Privacy-Preserving Intrusion Detection using Convolutional Neural Networks
Martin Kodys, Zhongmin Dai, Vrizlynn L. L. Thing
TL;DR
The paper tackles privacy-preserving intrusion detection in MLaaS by protecting both client data and the model using the PriMIA framework. It adapts PriMIA's Function Secret Sharing-based secure inference to a CNN-based IDS (ResNet50) operating on IoT sensor-derived $224\times224\times3$ images. A key contribution is the fixed fractional precision scheme with $m = z \times b^{p}$, where $b = 10$, $p \in [1,16]$, and $s = 64$, including an exhaustive hyperparameter search to minimize discrepancy with plaintext results. Experiments show encrypted inference preserves binary attack-detection metrics on the TT500n_miss3 dataset, with substantial runtime overhead, highlighting a practical trade-off between privacy and performance.
Abstract
Privacy-preserving analytics is designed to protect valuable assets. A common service provision involves the input data from the client and the model on the analyst's side. The importance of the privacy preservation is fuelled by legal obligations and intellectual property concerns. We explore the use case of a model owner providing an analytic service on customer's private data.
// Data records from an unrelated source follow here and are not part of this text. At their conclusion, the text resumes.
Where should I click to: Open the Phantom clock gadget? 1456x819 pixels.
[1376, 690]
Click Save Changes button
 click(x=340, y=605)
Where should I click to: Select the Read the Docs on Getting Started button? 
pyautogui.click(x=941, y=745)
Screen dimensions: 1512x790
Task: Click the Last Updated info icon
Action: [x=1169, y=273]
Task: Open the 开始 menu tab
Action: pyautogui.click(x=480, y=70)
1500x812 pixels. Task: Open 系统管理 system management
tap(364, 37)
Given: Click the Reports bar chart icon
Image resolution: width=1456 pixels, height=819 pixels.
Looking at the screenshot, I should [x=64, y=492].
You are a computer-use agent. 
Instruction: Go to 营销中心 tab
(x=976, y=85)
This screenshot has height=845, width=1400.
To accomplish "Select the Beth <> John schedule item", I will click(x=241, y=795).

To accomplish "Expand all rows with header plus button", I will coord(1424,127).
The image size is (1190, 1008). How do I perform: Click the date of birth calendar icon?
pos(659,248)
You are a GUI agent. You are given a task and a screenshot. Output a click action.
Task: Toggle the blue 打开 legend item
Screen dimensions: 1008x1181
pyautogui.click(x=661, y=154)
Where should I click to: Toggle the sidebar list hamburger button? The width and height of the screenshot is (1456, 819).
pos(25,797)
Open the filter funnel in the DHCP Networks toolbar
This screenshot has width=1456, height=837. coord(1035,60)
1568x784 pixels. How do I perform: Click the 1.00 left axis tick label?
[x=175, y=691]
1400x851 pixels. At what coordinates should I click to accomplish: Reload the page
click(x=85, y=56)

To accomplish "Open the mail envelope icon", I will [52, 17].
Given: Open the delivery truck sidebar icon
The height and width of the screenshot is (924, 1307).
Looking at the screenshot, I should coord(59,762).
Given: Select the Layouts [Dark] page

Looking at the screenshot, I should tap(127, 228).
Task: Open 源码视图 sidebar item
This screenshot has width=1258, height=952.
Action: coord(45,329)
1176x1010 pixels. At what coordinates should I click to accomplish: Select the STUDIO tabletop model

No information about the data shall be revealed to the analyst and no information about the model shall be leaked to the customer. Current methods involve costs: accuracy deterioration and computational complexity. The complexity, in turn, results in a longer processing time, increased requirement on computing resources, and involves data communication between the client and the server. In order to deploy such service architecture, we need to evaluate the optimal setting that fits the constraints. And that is what this paper addresses. In this work, we enhance an attack detection system based on Convolutional Neural Networks with privacy-preserving technology based on PriMIA framework that is initially designed for medical data.